Unnamed: 0,index,Latitude,Longitude,geometry
0,London,51.507322,-0.127647,POINT (-0.12765 51.50732)
1,Brindisi,40.63592,17.688443,POINT (17.68844 40.63592)
2,Suez,29.974498,32.537086,POINT (32.53709 29.97450)
3,Mumbai,19.07599,72.877393,POINT (72.87739 19.07599)
4,Kolkata,22.541418,88.357691,POINT (88.35769 22.54142)
5,Hong Kong,22.279328,114.162813,POINT (114.16281 22.27933)
6,Yokohama,35.444991,139.636768,POINT (139.63677 35.44499)
7,San Francisco,37.779026,-122.419906,POINT (-122.41991 37.77903)
8,New York,40.712728,-74.006015,POINT (-74.00602 40.71273)
9,York,53.959055,-1.081536,POINT (-1.08154 53.95906)


Visited cities are presented on the below maps.

In [83]:
geo_df = gpd.read_file(gpd.datasets.get_path('naturalearth_cities'))

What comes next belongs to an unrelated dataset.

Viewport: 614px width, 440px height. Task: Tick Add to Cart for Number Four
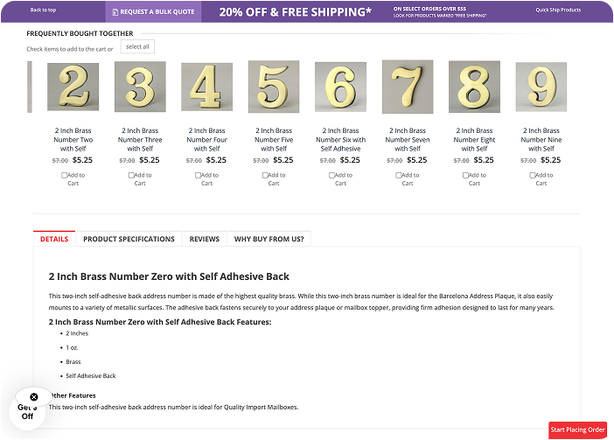pyautogui.click(x=199, y=175)
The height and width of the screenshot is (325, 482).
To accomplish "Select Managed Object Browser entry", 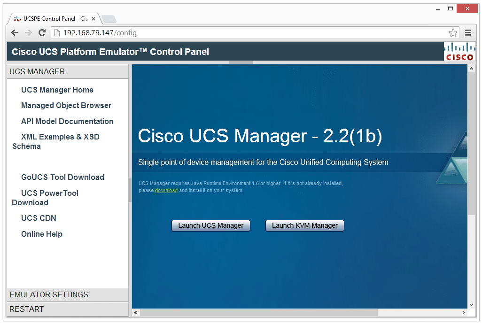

fig = px.line_geo(gdf, lat=gdf.geometry.y, lon=gdf.geometry.x, hover_name='index', projection='natural earth', color_discrete_sequence=["orangered"])
fig.update_geos(
    resolution=50,
    showcoastlines=True, coastlinecolor="mediumaquamarine",
    showland=True, landcolor="Green",
    showocean=True, oceancolor="LightBlue",
    showlakes=True, lakecolor="blue",
    showrivers=True, rivercolor="lightblue"
)
fig.update_layout(mapbox_style="open-street-map")
fig.show()

In [92]:
fig = px.scatter_mapbox(gdf, lat=gdf.geometry.y, lon=gdf.geometry.x, hover_name="index", zoom=1, color_discrete_sequence=["red"])
fig.update_layout(mapbox_style="open-street-map")
fig.update_layout(margin={"r":0,"t":0,"l":0,"b":0})
fig.show()

## Summary

1. The correct path from the book contained of 23 cities. Our code has found 24 - we are missing 2 (Allahabad and Medicine Bow) and we have 3 extra cities (York, Salt, Sioux).
2. Due to the age of the book, we had to face 2 problems: one related to changes in city names and second one related to the administrative changes.
3. The library "geonamecache" is also a popular one for finding cities and their alternative names, but can't extract these from a whole sentence.
4. Two cities that we weren't find was due to a fact that the "geotext" library doesn't recognize these cities.
5. Our scoring system is quite accurate.